Destinée manifeste

Publié le par Yves-André Samère

Le régime politique des États-Unis est un peu moins fondé sur les idéaux humanistes que le prétendent les citoyens de ce pays. Et cela, dès le début.

Ainsi, l’armée idéale de George Washington était constituée selon un principe assez proche de celui que nous avons connu en France à une certaine époque : lorsque vous étiez appelé sous les drapeaux, vous pouviez payer quelqu’un pour qu’il soit recruté à votre place, ou y envoyer un de vos esclaves noirs. Washington lui-même, gros propriétaire terrien (à Mount Vernon), possédait des esclaves, et, s’il stipula dans son testament qu’ils devaient être affranchis, ce ne devait être... qu’après sa propre mort ! Pas bête...

Et puis, il y eut cette innovation, cette doctrine imaginée dans les années 1840, et qu’un article du journal « United States Magazine and Democratic Review » baptisa « Destinée manifeste ». Elle consistait en ce que les États-Unis avaient le droit et le devoir de s’étendre sur tout le sous-continent nord-américain. Doctrine qui fut si bien appliquée que deux millions d’Indiens y laissèrent leur vie, et que même le langage l’a officialisée, puisque les citoyens des États-Unis ont monopolisé les termes Amérique et Américains à leur seul bénéfice – ignorant ainsi tout ce qui les environnait, donc TOUS les pays du continent américain. Cela dure encore, et nul, y compris à l’étranger, ne semble s’en offusquer.

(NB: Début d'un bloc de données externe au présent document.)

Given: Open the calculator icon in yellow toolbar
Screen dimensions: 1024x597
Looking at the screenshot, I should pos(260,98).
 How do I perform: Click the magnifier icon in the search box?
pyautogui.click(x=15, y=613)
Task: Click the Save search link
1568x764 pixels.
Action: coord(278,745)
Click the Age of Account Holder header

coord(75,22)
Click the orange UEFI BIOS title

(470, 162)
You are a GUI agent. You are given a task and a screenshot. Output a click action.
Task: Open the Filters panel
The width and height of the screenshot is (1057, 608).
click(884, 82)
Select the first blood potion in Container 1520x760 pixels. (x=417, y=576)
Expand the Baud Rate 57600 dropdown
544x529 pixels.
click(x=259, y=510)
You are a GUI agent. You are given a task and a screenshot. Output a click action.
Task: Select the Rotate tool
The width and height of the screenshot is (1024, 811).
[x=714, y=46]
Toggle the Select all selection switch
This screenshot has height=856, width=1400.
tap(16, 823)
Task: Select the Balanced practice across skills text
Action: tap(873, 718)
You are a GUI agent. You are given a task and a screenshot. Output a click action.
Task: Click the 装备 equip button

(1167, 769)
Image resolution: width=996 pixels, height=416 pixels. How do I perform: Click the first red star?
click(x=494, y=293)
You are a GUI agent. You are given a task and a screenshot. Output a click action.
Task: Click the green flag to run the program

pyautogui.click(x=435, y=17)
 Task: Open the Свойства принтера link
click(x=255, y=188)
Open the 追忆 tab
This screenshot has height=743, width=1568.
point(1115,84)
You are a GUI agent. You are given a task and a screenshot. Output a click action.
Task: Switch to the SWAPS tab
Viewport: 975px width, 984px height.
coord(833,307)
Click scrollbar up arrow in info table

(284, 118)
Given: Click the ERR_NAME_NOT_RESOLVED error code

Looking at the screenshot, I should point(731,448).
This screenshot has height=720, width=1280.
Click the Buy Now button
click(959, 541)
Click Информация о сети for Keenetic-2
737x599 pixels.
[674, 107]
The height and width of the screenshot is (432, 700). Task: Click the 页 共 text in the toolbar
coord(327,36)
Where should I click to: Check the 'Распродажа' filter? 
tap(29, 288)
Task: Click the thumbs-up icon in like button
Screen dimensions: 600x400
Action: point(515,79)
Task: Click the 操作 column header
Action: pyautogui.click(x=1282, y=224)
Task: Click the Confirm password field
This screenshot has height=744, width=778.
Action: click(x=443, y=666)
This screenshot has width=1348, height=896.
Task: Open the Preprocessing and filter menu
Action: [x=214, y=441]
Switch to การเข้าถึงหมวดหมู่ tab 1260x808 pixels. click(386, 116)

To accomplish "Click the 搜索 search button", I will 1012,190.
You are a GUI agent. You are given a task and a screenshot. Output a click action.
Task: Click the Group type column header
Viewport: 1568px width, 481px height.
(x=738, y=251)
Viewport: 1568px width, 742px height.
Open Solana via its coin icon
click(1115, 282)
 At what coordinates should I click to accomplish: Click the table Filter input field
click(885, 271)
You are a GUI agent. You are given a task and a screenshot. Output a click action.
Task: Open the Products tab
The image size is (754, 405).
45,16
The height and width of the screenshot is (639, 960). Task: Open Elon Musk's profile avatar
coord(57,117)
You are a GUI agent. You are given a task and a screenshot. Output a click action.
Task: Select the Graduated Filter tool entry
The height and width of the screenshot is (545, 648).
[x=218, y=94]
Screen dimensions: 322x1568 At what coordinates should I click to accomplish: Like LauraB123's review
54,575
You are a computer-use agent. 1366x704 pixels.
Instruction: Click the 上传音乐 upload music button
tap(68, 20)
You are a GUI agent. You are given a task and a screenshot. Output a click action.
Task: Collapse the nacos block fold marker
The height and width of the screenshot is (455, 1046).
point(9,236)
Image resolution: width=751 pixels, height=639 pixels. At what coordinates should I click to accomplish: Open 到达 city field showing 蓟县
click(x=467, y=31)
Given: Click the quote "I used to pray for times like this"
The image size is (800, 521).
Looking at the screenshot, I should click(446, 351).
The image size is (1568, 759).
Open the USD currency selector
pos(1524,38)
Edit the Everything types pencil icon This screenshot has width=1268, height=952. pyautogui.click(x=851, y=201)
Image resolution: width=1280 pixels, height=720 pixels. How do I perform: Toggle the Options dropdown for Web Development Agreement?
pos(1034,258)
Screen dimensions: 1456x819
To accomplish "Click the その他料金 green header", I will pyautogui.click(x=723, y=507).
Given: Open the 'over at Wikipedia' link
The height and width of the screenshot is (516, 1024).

Après cela, évidemment, les hommes politiques de ce pays, et notamment un certain sénateur Kennedy, pas encore président, eurent bonne mine en reprochant par exemple à la France sa politique algérienne. Les Français d’Algérie, eux, n’avaient pas fait de l’esclavage le fondement de leur société, ni parqué les Arabes dans des réserves.